# How long to use strong lifts before moving to mad cow 5x5



## james_benjamin (Nov 13, 2012)

I'm 6ft 2 200lbs my lifting stats are

Squat 130kg

Bench 76kg

Deadlift 100kg

Ohp 55kg

I find it hard to squat 3x per week with this weight.. Should I just keep at it? It says on strong lifts site t switch t madcow when you squatting 300lbd


----------



## B4PJS (Mar 28, 2013)

You should change over once you are repeatedly having to deload to progress. IIRC it was 3 deloads and then move on to the intermediate level.

Have you thought of changing to a PPL routine rather than a full body 3x per week?


----------



## james_benjamin (Nov 13, 2012)

Yes I have, I keep changing my routine up which isn't good but I keep hitting plateaus so wanna get stronger asap


----------



## B4PJS (Mar 28, 2013)

What about Texas Method, Wendlers 531? Stronglifts is generally thought of as a beginner routine, MADCOW I haven't seen much on it so cannot comment on how effective it is compared to the other two. Even a PPL can be used with linear progression, just gives you more time to rest between exercises.


----------



## simonthepieman (Jun 11, 2012)

james_benjamin said:


> Yes I have, I keep changing my routine up which isn't good but I keep hitting plateaus so wanna get stronger asap


The time is now 

Enjoy


----------



## simonthepieman (Jun 11, 2012)

Best not to move on to 5/3/1 until you finish madcow


----------



## finest1 (Jan 2, 2012)

hate to say this, but did you start with an empty bar? after a year of SL i've now moved on to 3x3, one step away from the madcow or equivalent. i never went to 3x5 section until i hit 120kg. you need to read that 5x5 report. the answer is in there. i think you've peaked to early.


----------



## ATMeredith (May 21, 2013)

I did SL 5x5 for 10 months.

Started with just the bar and worked up the weight slowly, if you stall twice on a lift deload 10% and work your way up if you stall again on that lift deload and go to 3x5 and repeat then 3x3 then 1x5.

This is what I did to drag SL 5x5 out for as long as possable.

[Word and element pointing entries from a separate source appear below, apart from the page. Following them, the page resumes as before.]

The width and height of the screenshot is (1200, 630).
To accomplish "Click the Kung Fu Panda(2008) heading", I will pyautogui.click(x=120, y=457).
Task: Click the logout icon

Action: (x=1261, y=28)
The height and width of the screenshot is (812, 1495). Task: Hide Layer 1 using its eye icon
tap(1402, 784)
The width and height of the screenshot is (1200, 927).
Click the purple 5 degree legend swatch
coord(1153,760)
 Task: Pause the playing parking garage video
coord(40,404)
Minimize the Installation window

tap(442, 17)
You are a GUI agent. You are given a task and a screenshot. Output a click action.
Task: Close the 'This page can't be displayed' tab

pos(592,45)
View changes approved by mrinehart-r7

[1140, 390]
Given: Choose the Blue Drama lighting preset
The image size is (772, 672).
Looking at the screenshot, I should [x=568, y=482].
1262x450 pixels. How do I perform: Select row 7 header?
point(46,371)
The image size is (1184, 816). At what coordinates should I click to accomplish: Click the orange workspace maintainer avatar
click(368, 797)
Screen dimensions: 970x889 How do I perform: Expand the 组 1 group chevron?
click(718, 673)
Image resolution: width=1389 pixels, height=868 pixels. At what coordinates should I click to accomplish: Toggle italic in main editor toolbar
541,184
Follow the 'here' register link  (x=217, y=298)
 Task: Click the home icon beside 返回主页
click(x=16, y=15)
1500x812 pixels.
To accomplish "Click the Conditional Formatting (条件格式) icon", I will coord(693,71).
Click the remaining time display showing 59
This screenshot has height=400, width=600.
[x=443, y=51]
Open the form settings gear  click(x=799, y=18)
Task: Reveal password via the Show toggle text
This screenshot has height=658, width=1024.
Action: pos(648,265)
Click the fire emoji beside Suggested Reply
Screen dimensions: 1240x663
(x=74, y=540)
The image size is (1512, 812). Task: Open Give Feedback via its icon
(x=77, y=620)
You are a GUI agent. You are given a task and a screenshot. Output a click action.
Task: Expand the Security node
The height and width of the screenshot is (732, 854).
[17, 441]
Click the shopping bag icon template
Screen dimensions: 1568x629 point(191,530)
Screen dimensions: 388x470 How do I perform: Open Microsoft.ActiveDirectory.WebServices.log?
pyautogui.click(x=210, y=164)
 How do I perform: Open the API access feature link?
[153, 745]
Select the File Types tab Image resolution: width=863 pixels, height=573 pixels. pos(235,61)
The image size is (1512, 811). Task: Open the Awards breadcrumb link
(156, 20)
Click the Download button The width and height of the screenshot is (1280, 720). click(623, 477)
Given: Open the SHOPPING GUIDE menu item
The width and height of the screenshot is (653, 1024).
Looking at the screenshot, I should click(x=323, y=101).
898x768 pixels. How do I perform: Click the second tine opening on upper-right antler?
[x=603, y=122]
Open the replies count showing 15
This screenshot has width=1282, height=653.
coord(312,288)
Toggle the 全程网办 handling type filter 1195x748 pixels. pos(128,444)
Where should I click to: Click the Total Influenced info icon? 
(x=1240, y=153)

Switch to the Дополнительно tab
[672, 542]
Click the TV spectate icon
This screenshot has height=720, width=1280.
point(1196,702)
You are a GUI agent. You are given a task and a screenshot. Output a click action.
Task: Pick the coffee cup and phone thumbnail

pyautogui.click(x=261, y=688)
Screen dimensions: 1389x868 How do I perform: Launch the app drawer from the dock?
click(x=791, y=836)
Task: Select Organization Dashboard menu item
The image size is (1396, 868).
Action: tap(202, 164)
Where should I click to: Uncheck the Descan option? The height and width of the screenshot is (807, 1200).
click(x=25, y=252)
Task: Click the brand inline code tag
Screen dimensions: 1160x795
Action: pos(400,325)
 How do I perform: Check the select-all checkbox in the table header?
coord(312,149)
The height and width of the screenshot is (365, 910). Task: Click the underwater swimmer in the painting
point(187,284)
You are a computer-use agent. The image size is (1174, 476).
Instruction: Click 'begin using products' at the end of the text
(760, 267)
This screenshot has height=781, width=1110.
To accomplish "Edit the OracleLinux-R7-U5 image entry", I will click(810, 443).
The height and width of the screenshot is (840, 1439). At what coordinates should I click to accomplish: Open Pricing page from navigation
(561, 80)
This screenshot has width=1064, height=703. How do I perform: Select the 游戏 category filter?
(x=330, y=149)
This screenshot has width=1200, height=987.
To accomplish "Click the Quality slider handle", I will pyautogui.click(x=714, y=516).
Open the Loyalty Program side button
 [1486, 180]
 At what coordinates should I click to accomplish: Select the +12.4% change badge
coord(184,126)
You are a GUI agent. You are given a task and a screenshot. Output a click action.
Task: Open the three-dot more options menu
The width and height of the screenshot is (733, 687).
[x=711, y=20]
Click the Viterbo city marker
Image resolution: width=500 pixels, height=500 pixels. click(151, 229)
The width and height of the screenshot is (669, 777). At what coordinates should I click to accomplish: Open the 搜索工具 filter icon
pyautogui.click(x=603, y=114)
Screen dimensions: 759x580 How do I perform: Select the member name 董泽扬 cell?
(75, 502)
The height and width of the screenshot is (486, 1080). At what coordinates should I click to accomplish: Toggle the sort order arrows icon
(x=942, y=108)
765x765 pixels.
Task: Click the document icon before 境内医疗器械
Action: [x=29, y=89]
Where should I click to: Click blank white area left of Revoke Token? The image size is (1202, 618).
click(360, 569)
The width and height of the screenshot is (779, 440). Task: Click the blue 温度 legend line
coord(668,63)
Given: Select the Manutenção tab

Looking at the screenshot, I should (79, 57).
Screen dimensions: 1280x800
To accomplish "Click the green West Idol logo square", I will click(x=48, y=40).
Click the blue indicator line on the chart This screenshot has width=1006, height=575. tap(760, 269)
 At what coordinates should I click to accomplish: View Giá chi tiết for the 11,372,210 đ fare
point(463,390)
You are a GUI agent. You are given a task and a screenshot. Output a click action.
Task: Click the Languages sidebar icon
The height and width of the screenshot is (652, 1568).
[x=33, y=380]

Numbers hit in 10 months from starting with the bar.

130kg x 3 squat

80kg x 3 bench

130kg x 5 deadlift

Then I moved to Bill Starr's Intermediate 5x5. So if you can try milking the program for as long as possable.

*Lol just noticed this thread is 8 months old.*


----------



## Lotte (Feb 10, 2014)

ATMeredith said:


> *Lol just noticed this thread is 8 months old.*


Still a good post anyway!


----------